Task description —
This task calls for copying every line of the records that includes the word "named".

Information provided —
▬▬▬▬▬▬▬▬▬▬
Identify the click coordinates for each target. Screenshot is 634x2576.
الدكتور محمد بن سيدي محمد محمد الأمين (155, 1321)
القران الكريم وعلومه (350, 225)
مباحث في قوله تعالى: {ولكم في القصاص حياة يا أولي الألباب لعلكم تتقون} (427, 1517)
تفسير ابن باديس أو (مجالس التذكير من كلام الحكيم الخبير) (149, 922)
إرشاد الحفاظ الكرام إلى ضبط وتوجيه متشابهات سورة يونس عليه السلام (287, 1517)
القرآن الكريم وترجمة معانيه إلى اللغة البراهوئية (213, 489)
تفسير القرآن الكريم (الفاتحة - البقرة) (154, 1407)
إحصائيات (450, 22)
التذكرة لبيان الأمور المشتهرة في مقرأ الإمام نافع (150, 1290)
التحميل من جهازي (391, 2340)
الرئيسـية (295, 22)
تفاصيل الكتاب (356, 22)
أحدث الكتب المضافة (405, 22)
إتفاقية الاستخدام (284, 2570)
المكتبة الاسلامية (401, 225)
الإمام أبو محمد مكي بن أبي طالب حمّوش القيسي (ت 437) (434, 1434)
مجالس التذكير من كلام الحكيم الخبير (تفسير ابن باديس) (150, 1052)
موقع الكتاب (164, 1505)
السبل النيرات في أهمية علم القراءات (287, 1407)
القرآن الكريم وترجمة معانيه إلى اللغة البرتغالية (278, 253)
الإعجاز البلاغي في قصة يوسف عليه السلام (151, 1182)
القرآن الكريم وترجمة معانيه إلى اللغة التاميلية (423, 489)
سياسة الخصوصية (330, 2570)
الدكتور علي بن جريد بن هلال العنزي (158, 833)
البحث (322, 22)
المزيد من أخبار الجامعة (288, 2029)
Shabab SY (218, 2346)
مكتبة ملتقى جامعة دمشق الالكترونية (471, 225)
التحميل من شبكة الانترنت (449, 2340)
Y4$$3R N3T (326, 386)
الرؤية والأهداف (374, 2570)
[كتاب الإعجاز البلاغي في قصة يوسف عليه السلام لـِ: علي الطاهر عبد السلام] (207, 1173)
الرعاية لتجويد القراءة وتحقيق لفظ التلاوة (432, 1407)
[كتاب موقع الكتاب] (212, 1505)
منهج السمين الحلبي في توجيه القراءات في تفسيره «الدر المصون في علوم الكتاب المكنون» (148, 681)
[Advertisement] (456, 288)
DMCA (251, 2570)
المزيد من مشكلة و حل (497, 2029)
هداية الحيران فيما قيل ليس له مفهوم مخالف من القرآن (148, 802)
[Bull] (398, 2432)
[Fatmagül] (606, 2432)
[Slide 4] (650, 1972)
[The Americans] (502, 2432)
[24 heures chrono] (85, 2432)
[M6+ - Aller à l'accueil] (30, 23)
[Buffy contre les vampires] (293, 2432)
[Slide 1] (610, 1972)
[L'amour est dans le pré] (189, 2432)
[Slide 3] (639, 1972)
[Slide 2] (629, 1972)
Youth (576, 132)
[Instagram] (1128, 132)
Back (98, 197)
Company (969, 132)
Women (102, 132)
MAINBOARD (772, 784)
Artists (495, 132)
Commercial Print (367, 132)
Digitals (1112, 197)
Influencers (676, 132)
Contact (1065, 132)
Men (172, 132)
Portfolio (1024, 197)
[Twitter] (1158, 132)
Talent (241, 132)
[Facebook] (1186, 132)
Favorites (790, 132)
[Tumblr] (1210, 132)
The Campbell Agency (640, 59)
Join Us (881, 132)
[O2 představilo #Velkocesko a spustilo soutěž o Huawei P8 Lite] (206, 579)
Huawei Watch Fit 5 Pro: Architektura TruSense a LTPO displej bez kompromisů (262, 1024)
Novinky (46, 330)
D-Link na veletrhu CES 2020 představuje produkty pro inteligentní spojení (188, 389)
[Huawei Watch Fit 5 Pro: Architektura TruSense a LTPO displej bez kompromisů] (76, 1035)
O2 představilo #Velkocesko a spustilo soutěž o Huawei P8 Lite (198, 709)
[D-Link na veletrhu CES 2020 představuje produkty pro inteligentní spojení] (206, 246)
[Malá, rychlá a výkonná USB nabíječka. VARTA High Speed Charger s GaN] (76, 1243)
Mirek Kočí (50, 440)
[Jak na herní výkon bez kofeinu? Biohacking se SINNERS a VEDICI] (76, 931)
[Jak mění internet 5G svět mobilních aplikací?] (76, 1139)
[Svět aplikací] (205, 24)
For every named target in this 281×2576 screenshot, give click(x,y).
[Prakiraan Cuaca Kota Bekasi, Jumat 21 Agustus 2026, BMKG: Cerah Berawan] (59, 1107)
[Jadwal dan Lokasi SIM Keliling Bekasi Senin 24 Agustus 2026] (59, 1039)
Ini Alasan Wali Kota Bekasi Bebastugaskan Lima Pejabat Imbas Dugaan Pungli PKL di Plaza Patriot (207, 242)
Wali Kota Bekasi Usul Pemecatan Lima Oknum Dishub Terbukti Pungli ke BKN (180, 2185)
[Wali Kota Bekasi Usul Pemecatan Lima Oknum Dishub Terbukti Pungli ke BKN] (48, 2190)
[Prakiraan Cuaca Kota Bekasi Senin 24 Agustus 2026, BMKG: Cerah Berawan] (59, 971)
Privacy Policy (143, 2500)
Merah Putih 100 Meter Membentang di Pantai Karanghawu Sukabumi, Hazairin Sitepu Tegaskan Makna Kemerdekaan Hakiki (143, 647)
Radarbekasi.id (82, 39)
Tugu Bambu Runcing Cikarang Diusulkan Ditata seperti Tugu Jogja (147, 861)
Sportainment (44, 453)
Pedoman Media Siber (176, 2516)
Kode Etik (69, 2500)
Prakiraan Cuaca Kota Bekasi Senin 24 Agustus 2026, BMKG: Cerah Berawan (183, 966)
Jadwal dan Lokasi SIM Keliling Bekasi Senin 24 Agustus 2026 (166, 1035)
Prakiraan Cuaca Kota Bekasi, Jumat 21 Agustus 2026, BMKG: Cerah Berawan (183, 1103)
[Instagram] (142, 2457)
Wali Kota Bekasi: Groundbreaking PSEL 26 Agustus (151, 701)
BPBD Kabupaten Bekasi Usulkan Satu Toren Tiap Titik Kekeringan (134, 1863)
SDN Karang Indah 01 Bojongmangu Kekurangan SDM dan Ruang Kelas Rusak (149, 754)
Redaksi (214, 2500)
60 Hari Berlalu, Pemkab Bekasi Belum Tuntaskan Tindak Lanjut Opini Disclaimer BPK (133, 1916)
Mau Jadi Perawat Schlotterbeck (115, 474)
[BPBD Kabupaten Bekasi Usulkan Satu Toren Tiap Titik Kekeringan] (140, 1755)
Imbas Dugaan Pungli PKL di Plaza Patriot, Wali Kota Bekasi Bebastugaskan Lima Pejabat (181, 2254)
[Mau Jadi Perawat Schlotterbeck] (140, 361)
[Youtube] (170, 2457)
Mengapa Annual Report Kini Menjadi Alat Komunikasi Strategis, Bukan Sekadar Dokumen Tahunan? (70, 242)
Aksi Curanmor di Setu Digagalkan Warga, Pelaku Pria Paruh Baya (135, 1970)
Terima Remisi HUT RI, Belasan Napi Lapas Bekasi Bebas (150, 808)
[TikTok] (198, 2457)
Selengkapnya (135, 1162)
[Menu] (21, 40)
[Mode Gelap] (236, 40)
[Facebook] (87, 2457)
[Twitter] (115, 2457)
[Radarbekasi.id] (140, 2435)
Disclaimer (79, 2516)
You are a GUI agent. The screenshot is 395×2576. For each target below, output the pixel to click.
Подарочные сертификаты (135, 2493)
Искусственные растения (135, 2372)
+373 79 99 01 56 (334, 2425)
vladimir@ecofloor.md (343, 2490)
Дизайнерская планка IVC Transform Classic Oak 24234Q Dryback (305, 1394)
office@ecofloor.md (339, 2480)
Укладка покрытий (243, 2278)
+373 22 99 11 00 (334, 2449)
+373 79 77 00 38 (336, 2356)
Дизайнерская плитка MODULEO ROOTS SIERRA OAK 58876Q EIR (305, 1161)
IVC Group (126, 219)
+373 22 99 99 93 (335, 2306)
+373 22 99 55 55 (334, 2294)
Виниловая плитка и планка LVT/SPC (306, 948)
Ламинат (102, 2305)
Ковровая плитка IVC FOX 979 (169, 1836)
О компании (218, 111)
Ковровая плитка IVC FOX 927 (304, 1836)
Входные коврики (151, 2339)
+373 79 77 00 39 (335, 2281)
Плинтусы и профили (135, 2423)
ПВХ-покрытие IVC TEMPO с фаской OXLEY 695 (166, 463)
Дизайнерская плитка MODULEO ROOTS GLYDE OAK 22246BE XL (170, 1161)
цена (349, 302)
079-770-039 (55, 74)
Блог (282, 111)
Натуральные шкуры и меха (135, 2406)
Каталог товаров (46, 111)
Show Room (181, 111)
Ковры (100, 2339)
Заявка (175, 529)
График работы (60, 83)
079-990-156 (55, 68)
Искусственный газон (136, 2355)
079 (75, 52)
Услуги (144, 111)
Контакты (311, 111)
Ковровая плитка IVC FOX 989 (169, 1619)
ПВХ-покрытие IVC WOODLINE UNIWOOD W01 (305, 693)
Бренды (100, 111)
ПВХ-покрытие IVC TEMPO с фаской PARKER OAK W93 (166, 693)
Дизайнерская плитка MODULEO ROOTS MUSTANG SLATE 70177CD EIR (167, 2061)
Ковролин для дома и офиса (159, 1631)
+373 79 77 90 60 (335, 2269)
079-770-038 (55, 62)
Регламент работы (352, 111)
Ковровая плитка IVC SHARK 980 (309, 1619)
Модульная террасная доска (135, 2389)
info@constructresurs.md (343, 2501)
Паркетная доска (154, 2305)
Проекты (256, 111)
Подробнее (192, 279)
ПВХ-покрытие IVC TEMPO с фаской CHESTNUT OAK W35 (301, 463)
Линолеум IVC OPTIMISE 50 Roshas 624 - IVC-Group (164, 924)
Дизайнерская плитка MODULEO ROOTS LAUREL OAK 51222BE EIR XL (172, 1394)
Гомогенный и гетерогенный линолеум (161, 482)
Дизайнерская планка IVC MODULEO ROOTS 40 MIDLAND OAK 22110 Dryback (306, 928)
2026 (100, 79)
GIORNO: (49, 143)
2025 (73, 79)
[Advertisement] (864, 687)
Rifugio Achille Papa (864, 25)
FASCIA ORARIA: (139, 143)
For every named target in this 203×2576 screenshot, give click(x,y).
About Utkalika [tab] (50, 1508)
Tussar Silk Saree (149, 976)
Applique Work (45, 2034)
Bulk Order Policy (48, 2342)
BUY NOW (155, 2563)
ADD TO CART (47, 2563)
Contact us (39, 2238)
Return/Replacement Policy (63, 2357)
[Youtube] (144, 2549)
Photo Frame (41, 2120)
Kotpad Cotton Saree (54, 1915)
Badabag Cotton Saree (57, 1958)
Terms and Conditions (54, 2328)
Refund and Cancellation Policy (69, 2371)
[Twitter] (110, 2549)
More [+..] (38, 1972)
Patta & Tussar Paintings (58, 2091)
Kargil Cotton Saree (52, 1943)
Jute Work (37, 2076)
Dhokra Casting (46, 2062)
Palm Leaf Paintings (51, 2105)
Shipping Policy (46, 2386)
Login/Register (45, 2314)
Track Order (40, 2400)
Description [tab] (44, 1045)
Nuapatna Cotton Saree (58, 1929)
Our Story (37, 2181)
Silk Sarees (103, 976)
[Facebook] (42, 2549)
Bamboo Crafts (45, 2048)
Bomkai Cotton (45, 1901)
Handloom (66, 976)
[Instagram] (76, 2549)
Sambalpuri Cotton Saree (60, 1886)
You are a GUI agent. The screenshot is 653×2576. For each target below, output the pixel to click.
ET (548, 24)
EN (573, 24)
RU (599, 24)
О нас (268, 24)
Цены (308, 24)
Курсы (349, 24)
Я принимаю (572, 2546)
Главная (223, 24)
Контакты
▬▬▬▬▬▬▬▬▬▬
Result of this exercise —
For every named target in this 281×2576 screenshot, give click(x,y).
For every named target in this 203×2576 screenshot, give click(x,y).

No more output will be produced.